Judge must have thought the ball had a high probability of falling in for a hit, so he was past the second base bag around the time he realized his mistake. He retraced his steps, running back to first base. Reddick’s throw hopped a couple of times but first base umpire Jerry Meals called Judge out on the tag-up play.

Manager Joe Girardi requested a review and the call was overturned: Judge was safe. However, Astros manager A.J. Hinch wanted to challenge that Judge did not re-touch second base on his way back. Rather than issuing a formal challenge, the Astros had to appeal the play by having starter Lance McCullers throw to second base, at which point second base umpire Jim Reynolds would issue a ruling. McCullers was a bit hasty, though, and made his appeal throw before Greg Bird stepped into the batter’s box. Reynolds told McCullers that he had to wait. So, McCullers again made his appeal throw.

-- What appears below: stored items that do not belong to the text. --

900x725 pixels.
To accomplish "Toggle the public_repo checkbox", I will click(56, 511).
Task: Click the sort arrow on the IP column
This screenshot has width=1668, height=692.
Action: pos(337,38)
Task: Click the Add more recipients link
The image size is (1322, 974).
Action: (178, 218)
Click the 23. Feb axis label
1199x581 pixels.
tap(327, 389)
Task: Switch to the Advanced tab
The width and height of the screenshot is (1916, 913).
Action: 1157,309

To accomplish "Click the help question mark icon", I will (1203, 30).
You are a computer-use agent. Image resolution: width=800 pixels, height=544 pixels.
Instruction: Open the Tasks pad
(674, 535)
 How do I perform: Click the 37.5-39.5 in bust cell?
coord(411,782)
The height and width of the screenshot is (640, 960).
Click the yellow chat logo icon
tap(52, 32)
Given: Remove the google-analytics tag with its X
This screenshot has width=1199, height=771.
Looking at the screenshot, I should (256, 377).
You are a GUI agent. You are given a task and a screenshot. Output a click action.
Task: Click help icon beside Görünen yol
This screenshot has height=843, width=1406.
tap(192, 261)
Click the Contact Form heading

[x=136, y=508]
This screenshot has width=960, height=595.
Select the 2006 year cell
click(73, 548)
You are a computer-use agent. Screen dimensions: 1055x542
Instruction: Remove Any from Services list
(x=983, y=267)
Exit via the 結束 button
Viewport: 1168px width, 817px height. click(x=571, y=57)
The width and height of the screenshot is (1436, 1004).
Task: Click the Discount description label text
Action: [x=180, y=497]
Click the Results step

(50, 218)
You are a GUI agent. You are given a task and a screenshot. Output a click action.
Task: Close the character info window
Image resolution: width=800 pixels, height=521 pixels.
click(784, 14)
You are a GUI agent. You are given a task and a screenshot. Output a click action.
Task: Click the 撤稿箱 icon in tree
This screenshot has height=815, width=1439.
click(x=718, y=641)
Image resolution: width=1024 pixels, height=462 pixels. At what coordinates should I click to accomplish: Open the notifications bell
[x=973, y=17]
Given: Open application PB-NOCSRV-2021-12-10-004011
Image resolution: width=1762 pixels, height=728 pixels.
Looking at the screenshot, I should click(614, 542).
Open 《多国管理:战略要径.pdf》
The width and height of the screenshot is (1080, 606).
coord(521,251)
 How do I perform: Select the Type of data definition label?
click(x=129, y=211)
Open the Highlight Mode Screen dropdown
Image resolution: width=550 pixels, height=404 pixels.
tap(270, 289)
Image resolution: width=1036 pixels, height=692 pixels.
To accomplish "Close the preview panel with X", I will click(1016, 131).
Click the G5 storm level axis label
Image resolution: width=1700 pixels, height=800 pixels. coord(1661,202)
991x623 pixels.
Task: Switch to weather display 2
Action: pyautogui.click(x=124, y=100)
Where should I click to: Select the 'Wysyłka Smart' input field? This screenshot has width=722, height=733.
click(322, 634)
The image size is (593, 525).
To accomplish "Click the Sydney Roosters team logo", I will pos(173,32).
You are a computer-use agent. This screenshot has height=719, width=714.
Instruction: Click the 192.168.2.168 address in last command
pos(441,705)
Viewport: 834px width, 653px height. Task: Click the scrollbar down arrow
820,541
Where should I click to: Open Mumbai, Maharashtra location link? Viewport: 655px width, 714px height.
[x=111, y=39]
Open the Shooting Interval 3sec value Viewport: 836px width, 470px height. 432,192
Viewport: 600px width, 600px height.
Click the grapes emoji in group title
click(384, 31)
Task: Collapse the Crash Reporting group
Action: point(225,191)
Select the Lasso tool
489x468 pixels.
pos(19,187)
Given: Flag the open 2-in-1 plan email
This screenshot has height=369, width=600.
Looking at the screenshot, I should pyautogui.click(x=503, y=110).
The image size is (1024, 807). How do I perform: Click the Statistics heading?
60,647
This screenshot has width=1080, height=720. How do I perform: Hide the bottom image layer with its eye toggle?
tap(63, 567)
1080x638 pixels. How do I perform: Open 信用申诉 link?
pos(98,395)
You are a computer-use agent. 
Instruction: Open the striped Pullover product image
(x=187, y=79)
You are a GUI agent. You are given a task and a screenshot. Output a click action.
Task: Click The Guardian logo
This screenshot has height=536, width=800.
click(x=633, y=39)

This time, Judge was running and he was simply tagged out at second base for the final out of the inning. No need for a review.

As Ken Rosenthal explained on the FS1 broadcast, the Yankees were trying to “beat the police.” They knew Judge would have been ruled out — replays clearly showed he never re-touched the base — so they had nothing to lose by sending Judge. If he was safe, the Astros would no longer be able to appeal the play. If he’s out, then it’s the same outcome they would have had anyway.